FRAGMENTO DE TEXTO:
La codicia parece no reconocer fronteras. Sus empalagosos tentáculos atrapan a los venezolanos que huyen de la tragedia. Los salvoconductos que ansían convertir en visas de residentes son interpretados por los contratistas como antecedentes criminales, una discapacidad o una patología que les impide trabajar bajo el amparo de un contrato legal. La avaricia supera la tolerancia de los empleadores cuando se trata de asegurarles los derechos conseguidos en la revolución industrial. Jornadas de ocho horas vierten a casi el doble por sentir que los “favores” deben ser pagados con una alta tasa de interés. Según Cristina, muchos los ven como “lambrucios”, para mí, como una mancha sobre una tizna.
No se sabe con certeza qué es peor, si vivir sin sueños u olvidarse de vivir por estar soñando, no obstante, ninguna de las dos situaciones entra en punto de comparación cuando se es robada la vida junto a los mismos sueños.
Por su parte, una cuasi médica de octavo semestre de la reconocida universidad de Carabobo pasó de la quimera real a la pesadilla impensada; de la felicidad humana al desconsuelo martirial; del paraíso al infierno. Y si se habla de robo, tal a como muchos colombianos perciben el éxodo venezolano sin tierra prometida, Cristina lo reconoce solo si este comprende el envío de remesas a su madre que padece un cáncer terminal en un país en el cual los tratamientos vierten a irrealizables cuando se gana en bolívares. El ambiente preventivo custodia la ilusoria riqueza de un país que se halla en unos contados bolsillos. Aunque las acciones de la tímida jovencita, parecen reflejar que en las situaciones límite y conflictivas se da una, y quizá única, oportunidad para sacar a relucir las más enormes destrezas de valentía.

Registros de un conjunto de datos:
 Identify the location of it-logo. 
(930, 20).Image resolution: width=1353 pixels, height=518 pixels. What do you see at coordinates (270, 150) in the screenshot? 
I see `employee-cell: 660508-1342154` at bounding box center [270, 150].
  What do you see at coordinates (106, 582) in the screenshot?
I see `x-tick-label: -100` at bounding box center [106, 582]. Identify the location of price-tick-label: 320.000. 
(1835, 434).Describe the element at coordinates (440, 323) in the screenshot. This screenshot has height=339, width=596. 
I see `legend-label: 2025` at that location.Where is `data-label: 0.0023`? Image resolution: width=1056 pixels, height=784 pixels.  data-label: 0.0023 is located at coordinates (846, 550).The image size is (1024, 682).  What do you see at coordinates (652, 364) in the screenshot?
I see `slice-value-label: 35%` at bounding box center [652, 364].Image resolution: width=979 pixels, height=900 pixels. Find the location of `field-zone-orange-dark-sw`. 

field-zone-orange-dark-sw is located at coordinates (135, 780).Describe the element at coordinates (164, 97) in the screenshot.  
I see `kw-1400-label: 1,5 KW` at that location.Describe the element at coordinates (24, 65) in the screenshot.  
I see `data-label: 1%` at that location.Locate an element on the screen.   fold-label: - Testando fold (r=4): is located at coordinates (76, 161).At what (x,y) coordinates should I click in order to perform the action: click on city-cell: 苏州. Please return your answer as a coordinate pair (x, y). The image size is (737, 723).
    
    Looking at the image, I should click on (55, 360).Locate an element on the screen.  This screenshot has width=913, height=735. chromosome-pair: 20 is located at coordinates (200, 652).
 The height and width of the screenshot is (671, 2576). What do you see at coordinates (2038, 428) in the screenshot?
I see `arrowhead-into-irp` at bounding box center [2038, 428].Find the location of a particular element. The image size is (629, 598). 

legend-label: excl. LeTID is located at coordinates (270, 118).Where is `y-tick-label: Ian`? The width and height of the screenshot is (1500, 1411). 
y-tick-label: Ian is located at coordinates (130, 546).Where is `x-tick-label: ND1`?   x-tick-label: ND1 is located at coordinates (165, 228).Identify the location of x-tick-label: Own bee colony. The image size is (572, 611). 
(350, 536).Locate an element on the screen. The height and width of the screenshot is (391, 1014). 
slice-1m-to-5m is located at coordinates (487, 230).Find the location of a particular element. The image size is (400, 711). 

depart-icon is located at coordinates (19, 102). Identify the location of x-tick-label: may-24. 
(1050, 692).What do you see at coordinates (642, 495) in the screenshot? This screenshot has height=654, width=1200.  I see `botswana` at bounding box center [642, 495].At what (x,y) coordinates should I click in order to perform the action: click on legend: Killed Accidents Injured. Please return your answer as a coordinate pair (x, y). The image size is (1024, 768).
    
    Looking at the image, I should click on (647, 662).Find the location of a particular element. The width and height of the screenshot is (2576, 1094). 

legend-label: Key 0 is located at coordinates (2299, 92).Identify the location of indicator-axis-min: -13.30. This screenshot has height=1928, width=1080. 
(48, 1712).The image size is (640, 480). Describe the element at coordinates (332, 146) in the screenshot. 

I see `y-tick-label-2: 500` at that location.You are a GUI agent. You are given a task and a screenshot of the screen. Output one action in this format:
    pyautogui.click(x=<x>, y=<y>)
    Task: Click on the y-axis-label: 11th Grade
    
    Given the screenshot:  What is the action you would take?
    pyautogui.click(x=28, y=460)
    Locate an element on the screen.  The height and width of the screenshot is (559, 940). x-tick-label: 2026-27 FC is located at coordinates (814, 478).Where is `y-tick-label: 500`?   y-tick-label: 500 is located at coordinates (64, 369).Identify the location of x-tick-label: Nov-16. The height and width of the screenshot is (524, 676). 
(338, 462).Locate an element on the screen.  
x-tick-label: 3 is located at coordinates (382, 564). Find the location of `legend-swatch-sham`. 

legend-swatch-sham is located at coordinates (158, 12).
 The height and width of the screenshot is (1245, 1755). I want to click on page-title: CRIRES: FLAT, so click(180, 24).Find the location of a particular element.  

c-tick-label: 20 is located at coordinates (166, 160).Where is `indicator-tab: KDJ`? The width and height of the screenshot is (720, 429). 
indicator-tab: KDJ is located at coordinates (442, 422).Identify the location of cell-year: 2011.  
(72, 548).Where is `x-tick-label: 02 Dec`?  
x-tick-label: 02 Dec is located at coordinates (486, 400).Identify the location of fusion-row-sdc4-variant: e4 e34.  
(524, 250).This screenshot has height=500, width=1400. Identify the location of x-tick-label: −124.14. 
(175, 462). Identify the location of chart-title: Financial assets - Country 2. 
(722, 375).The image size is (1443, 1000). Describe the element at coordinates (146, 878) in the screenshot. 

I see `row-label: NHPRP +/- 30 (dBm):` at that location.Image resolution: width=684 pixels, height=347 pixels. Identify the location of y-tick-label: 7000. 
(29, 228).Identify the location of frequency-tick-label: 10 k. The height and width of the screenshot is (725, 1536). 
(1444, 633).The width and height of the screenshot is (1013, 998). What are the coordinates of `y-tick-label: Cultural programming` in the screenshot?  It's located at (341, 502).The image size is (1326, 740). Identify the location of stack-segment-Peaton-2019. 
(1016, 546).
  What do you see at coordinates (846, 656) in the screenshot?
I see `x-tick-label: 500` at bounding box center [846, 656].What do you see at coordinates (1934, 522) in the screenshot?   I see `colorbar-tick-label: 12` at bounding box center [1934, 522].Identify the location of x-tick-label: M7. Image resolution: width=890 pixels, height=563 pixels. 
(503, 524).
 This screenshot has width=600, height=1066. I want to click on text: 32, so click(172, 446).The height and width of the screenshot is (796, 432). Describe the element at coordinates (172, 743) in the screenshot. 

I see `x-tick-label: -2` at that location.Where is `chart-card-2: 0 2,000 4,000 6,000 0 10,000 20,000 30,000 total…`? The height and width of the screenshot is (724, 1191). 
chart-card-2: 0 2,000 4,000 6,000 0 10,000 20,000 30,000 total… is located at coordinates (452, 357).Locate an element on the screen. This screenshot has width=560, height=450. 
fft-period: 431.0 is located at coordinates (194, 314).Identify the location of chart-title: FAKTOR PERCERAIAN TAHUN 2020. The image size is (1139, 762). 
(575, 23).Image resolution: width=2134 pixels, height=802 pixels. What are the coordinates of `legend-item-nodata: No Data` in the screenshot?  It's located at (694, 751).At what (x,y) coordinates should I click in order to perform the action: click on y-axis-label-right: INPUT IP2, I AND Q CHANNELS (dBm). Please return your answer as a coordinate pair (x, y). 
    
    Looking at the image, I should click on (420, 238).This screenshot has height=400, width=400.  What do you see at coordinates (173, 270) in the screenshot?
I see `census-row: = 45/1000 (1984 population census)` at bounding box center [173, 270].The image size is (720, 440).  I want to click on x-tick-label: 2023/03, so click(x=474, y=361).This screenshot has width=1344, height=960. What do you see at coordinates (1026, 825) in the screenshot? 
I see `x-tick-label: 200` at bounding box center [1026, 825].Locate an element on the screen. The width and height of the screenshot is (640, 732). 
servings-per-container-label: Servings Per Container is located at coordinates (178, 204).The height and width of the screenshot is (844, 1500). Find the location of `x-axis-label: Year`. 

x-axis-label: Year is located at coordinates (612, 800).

TAREA A REALIZAR:
Prosiga el texto sobre los migrantes venezolanos a partir de su última oración.

RESULTADO ESPERADO:
La superficialidad de mi vista solo me deja ver en ella una persona de tez morena, cabello oscuro, cuerpo armonioso, y alegría incesante. Aunque las inevitables lágrimas que derramó cuando recordó los años que compartió con la maravillosa Venezuela a la cual teme no retornar, me ayudaron a revelar un alma quebrantada por la lejanía. Pese a que su cuerpo se encuentra en tierras colombianas, posiblemente sus más profundos pensamientos se sitúan todavía en el lugar donde se vio en la necesidad de dejar su infancia, su familia, sus amigos; su misma esencia. Por ahora, mis oídos atienden la voz de una Cristina fragmentada en varias partes.
Cuando observamos venezolanos mendigar entre las calles no necesariamente lo están haciendo por dinero, quizá lo que verdaderamente claman son migajas de tolerancia. Pues son unos desconocidos de su propio mundo, de algunas personas que los juzgan por un acento de voz distinto aun cuando los matices son lo bastante parecidos. Cómo si no hubiera el bastante aire fresco para todos. Lo que resulta peor de dichas hostilidades son el sedante suministrado a las buenas intenciones, una amnesia colectiva que sugieren llevarse por la borda lo agradable de la dificultad.
Cristina, entre la mucosidad de la primera lagrima y el aforado aullido de volver a su tierra, aborda la última cuestión.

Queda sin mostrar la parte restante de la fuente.